Plastic particles falling out of sky with snow in Arctic
Even in the Arctic, microscopic particles of plastic are falling out of the sky with snow, a study has found.
The scientists said they were shocked by the sheer number of particles they found: more than 10,000 of them per litre in the Arctic.
It means that even there, people are likely to be breathing in microplastics from the air – though the health implications remain unclear.
The region is often seen as one of the world’s last pristine environments.
A German-Swiss team of researchers has published the work in the journal Science Advances.
The scientists also found rubber particles and fibres in the snow.
How did the researchers carry out the study?
Researchers collected snow samples from the Svalbard islands using a low-tech method – a dessert spoon and a flask.
In the laboratory at Germany’s Alfred Wegener Institute in Bremerhaven they discovered far more contaminating particles than they’d expected.
Many were so small that it was hard to ascertain where they had come from.
The majority appeared to be composed of natural materials like plant cellulose and animal fur. But there were also particles of plastic, along with fragments of rubber tyres, varnish, paint and possibly synthetic fibres.
The lead scientist, Dr Melanie Bergmann, told BBC News: “We expected to find some contamination but to find this many microplastics was a real shock.”
She said: “It’s readily apparent that the majority of the microplastic in the snow comes from the air.”
Microplastics are defined as those particles below 5mm in size.
Addressing their potential effects on people, Dr Bergmann explained: “We don’t know if the plastics will be harmful to human health or not. But we need to take much better care of the way we’re treating our environment.”

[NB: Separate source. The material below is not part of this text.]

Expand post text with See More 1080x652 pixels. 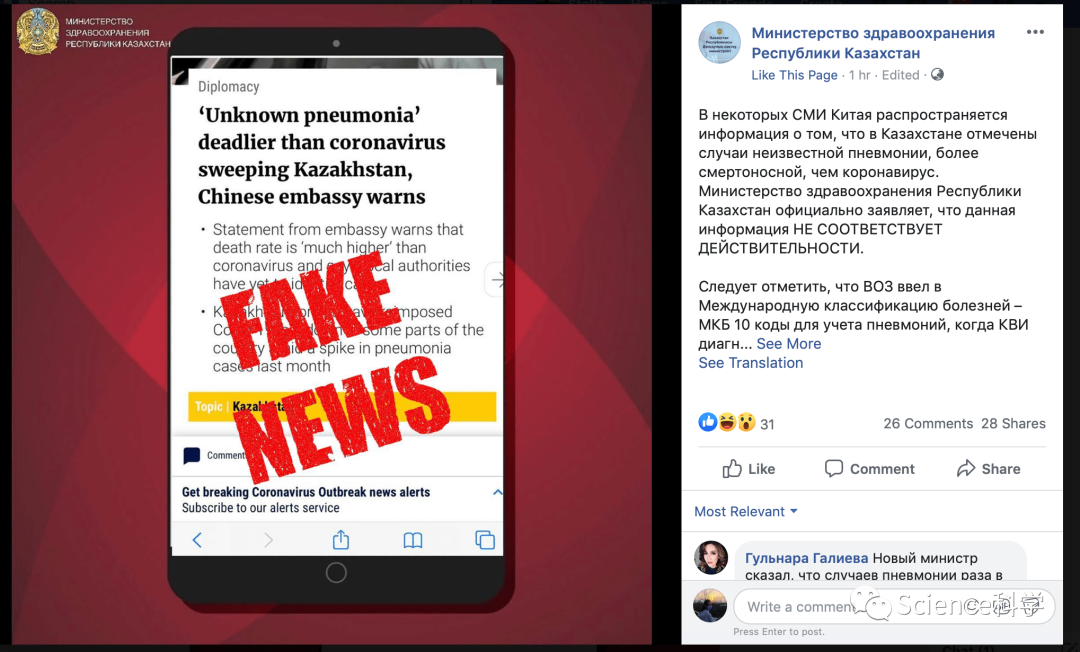pos(789,344)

The scientists also analysed snow from sites in Germany and Switzerland. Samples taken from some areas of Germany showed higher concentrations than in the Arctic.

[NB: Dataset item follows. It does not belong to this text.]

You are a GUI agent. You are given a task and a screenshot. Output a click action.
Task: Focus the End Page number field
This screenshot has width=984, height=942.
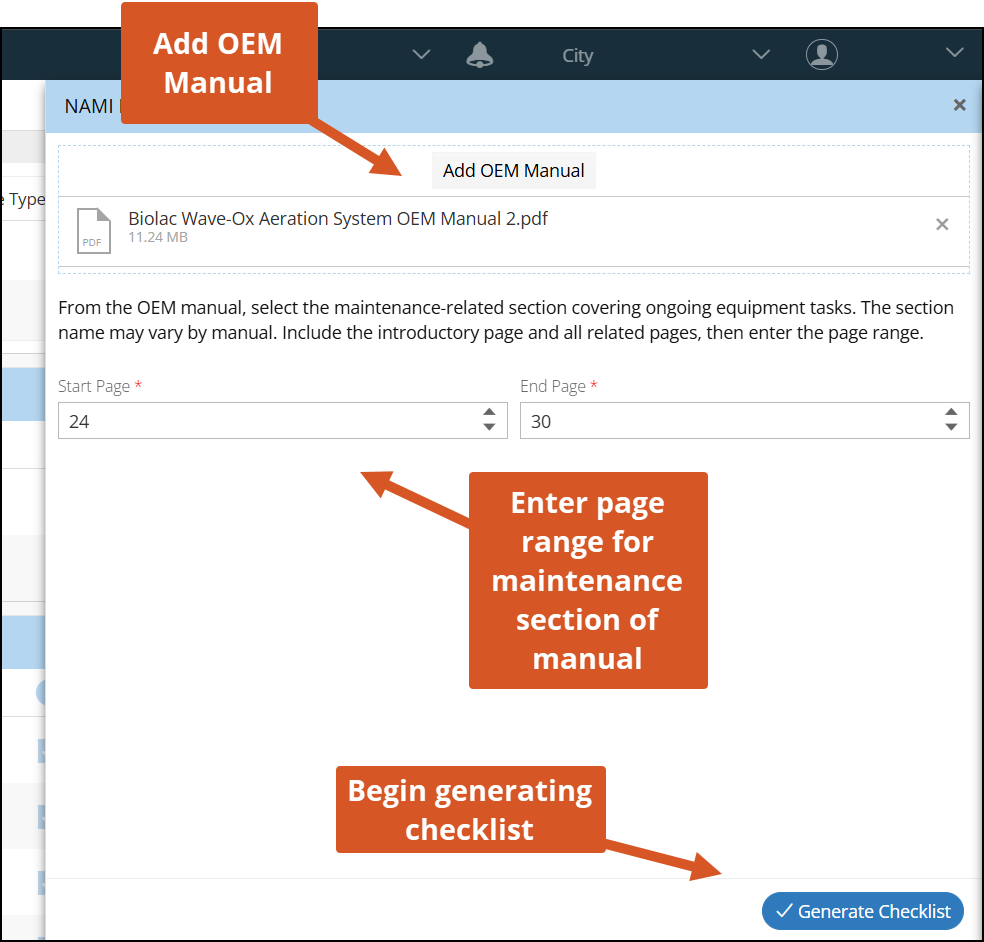tap(730, 421)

How is plastic pollution reaching the Arctic?
The researchers think microplastics are being blown about by winds and then – through mechanisms which are not fully understood – transported long distances through the atmosphere.
The particles are then “washed” out of the atmosphere through precipitation, particularly snow.

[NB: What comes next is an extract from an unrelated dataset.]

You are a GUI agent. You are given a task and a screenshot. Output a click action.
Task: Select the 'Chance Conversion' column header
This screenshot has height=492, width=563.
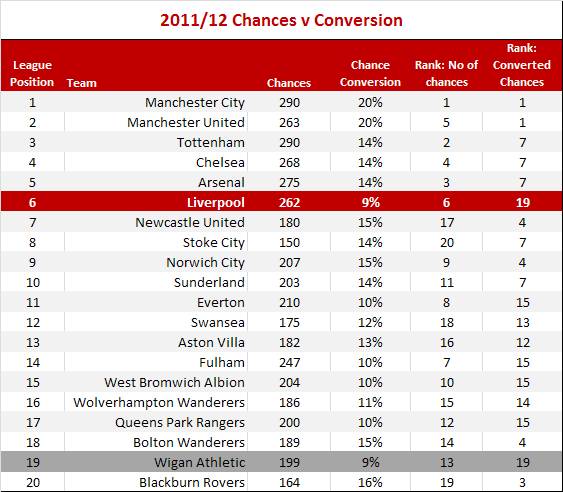[x=370, y=73]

A study published in April by a British-French team showed that microplastics were falling from the sky onto the French Pyrenees, another supposedly pristine region.
Previously, research groups have found plastics in the atmospheric fallout of Dongguan, China, Tehran in Iran, and Paris, France.
As for where the pollution is coming from, here too there are uncertainties.
The presence of so many varnish particles in the Arctic was a puzzle.
The researchers assume that some of the contamination may have come from ships grinding against the ice. But they also speculate that some may have come off wind turbines.
The fibre fragments may be from people’s clothing, although it’s not possible to tell at the moment.
Dr Bergmann explained: “We have to ask – do we need so much plastic packaging? Do we need all the polymers in the paints we use? Can we come up with differently designed car tyres? These are important issues.”
Dr Eldbjørg Sofie Heimstad, from the Norwegian Institute for Air Research, Kjeller, who was not involved in the latest study, told me that some of the particle pollution was local and some had drifted from afar.
She said: “We know that most of what we are analysing up there and measuring are long-range transported pollution coming from [Europe], from Asia, coming from all over the world.
“Some of these chemicals have properties that are a threat for the ecosystem, for living animals.”
What does this mean for the Arctic?
The results follow on the heels of our exclusive report last year that the highest concentrations of plastic particles in the ocean were to be found in Arctic sea-ice.
Plastic waste is also drifting for hundreds or even thousands of kilometres to land on remote Arctic beaches.
It is depressing news for people who have regarded the far north as one of the last pristine environments on Earth.
At a dog sledding centre near Tromsø in the Norwegian Arctic, one of the staff, Lili, told us: “It makes me incredibly sad. We’ve got plastics in the sea-ice. We’ve got plastics in the ocean and on the beaches. Now plastic in snow.
“Up here we see the beauty of it every day, and to see that it’s changing so much and being tainted – it hurts.”